Vorliegender Text:
((

3. Die innere Organisation einer konkursverfangenen Gesellschaft betrifft die Masse im Regelfall nicht. Aus diesem Grund fällt etwa die Bestellung oder Abberufung eines Geschäftsführers nicht in den Wirkungskreis des Masseverwalters (RS0059891, RS0059903), außer eine solche Entscheidung führte zu Ansprüchen des Geschäftsführers gegen die Gesellschaft (1 Ob 567/94 = SZ 67/168; 4 Ob 11/10m).

4. Diese Grundsätze gelten gemäß § 8a IO sinngemäß auch im Verfahren außer Streitsachen (6 Ob 235/08i), damit auch im vorliegenden Verfahren nach § 15a GmbHG. Zu prüfen ist daher, ob es sich bei der Bestellung zum Notgeschäftsführer aus Sicht der konkursverfangenen Gesellschaft um einen Streitgegenstand nicht vermögensrechtlicher Natur handelt.

5. Die Bestellung zum Notgeschäftsführer wird gemäß § 15a Abs 3 GmbHG mit der Zustellung des Bestellungsbeschlusses an ihn und seiner Zustimmung wirksam. Mit der Annahme der Bestellung entsteht auch der Anspruch des Notgeschäftsführers auf angemessene Entlohnung seiner Tätigkeit (6 Ob 252/01d = ecolex 2002, 78) und endet grundsätzlich - so vertraglich nichts Anderes vorgesehen ist - mit der Beendigung seiner Stellung als Notgeschäftsführer. Während der Entlohnungsanspruch des „gewöhnlichen“ Geschäftsführers in der Regel auf vertraglicher Vereinbarung basiert, ist nach herrschender Ansicht für den Entlohnungsanspruch des Notgeschäftsführers § 1152 ABGB analog anzuwenden, weil im Regelfall zu erwarten ist, dass der Betreffende nur gegen entsprechende Honorierung tätig werden will. Der Vergütungsanspruch des Notgeschäftsführers richtet sich ausschließlich gegen die Gesellschaft, nicht etwa gegen den Antragsteller, gegen die Gesellschafter oder gegen den Bund als Träger der Gerichtsbarkeit, weil durch die Bestellung des Notgeschäftsführers nur ein Rechtsverhältnis (Schuldverhältnis) zwischen diesem und der Gesellschaft, nicht aber mit den Gesellschaftern oder sonstigen Dritten begründet wird (RS0108683, RS0113472, RS0108684; 6 Ob 184/01d ua; Ratka in Straube/Ratka/Rauter, WK GmbHG, § 15a Rz 43, 46; Koppensteiner/Rüffler , GmbHG³ § 15a Rz 12 mwN).

))

Deine Aufgaben:
- 1) Beantworte anhand des Auszugs zum Notgeschäftsführer:
(a) Fällt die Bestellung oder Abberufung eines Geschäftsführers in den Wirkungskreis des Masseverwalters?
(b) Welche Bestimmung ist nach herrschender Ansicht für den Entlohnungsanspruch des Notgeschäftsführers analog anzuwenden?
(c) Gegen wen richtet sich der Vergütungsanspruch des Notgeschäftsführers?
- 2) Gib aus dem Auszug zum Notgeschäftsführer den Wortlaut von „3. Die innere“ bis einschließlich „(1 Ob 567/94 = SZ 67/168; 4 Ob 11/10m).“ unverändert aus.
- 3) Knüpfe an den Auszug zum Notgeschäftsführer an und schreibe ihn ab seinem letzten Satz fort.
Die Datensätze braucht man hierfür nicht.

Gespeicherte Dateneinträge
((

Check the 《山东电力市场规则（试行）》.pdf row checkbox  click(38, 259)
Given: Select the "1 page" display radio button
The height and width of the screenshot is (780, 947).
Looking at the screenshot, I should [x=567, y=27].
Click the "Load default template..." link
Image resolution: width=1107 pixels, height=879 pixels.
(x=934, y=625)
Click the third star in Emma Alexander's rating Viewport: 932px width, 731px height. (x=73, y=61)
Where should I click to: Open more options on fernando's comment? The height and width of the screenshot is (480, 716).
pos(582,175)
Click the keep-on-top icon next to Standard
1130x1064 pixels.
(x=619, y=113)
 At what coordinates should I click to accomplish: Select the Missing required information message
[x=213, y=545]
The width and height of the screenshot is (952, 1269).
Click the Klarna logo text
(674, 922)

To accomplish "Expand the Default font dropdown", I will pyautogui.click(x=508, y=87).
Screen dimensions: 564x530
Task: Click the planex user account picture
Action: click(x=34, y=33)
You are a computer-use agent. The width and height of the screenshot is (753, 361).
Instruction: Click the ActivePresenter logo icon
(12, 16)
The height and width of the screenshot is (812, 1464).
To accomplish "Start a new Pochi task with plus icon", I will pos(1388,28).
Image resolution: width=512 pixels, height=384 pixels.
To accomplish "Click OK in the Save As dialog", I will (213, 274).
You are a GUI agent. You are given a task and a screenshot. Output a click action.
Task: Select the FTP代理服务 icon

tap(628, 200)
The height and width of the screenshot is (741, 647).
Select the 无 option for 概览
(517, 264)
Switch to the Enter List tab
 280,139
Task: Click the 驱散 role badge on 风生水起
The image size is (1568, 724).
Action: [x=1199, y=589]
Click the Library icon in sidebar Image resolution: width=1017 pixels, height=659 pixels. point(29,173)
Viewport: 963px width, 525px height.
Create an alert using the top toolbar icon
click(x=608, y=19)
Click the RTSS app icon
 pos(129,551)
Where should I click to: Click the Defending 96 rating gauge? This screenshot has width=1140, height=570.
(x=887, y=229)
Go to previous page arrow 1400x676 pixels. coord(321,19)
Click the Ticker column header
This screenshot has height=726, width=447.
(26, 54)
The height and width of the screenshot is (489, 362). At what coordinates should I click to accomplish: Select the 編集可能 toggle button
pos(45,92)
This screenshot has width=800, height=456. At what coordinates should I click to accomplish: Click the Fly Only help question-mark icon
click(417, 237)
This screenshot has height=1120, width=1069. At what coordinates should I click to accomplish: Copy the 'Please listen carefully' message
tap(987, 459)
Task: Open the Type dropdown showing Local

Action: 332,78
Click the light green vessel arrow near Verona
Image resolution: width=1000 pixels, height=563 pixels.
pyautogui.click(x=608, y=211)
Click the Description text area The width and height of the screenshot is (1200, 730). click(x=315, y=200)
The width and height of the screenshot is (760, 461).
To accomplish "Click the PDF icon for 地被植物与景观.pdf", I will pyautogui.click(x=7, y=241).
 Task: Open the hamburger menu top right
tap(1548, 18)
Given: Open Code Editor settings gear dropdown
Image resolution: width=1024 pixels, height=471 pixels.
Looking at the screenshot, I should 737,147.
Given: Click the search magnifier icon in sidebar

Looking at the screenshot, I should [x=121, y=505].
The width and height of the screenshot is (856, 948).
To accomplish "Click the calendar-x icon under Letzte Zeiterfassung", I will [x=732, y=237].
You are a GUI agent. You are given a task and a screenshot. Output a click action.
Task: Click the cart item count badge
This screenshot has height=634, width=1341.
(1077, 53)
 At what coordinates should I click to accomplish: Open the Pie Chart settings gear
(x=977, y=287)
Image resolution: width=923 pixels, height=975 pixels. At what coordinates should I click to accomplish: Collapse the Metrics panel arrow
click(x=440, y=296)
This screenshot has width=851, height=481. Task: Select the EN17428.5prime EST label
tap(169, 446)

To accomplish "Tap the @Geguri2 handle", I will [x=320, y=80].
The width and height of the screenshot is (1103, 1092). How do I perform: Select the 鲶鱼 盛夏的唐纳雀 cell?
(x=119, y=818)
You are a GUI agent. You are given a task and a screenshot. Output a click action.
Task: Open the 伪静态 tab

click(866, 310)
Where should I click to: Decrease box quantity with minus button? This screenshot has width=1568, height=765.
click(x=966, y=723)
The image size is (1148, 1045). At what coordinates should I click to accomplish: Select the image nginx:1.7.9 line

))

Lösungen:
- 1)
(a) Nein, außer eine solche Entscheidung führte zu Ansprüchen des Geschäftsführers gegen die Gesellschaft.
(b) § 1152 ABGB.
(c) Ausschließlich gegen die Gesellschaft.

- 2)
3. Die innere Organisation einer konkursverfangenen Gesellschaft betrifft die Masse im Regelfall nicht. Aus diesem Grund fällt etwa die Bestellung oder Abberufung eines Geschäftsführers nicht in den Wirkungskreis des Masseverwalters (RS0059891, RS0059903), außer eine solche Entscheidung führte zu Ansprüchen des Geschäftsführers gegen die Gesellschaft (1 Ob 567/94 = SZ 67/168; 4 Ob 11/10m).

- 3)
6. Daraus folgt, dass das Verfahren auf Bestellung eines Notgeschäftsführers gemäß § 15a GmbHG sich notwendigerweise unmittelbar auf die Höhe der Insolvenzmasse der konkursverfangenen Gesellschaft auswirkt, sodass entgegen der Argumentation des Erstgerichtes kein Schuldnerprozess im Sinne des § 6 Abs 3 IO, sondern ein Masseprozess nach § 7 Abs 1 IO vorliegt. Das gegenständliche Verfahren ist daher ex lege seit der Insolvenzeröffnung am 6.7.2023 gemäß § 7 Abs 1 IO unterbrochen.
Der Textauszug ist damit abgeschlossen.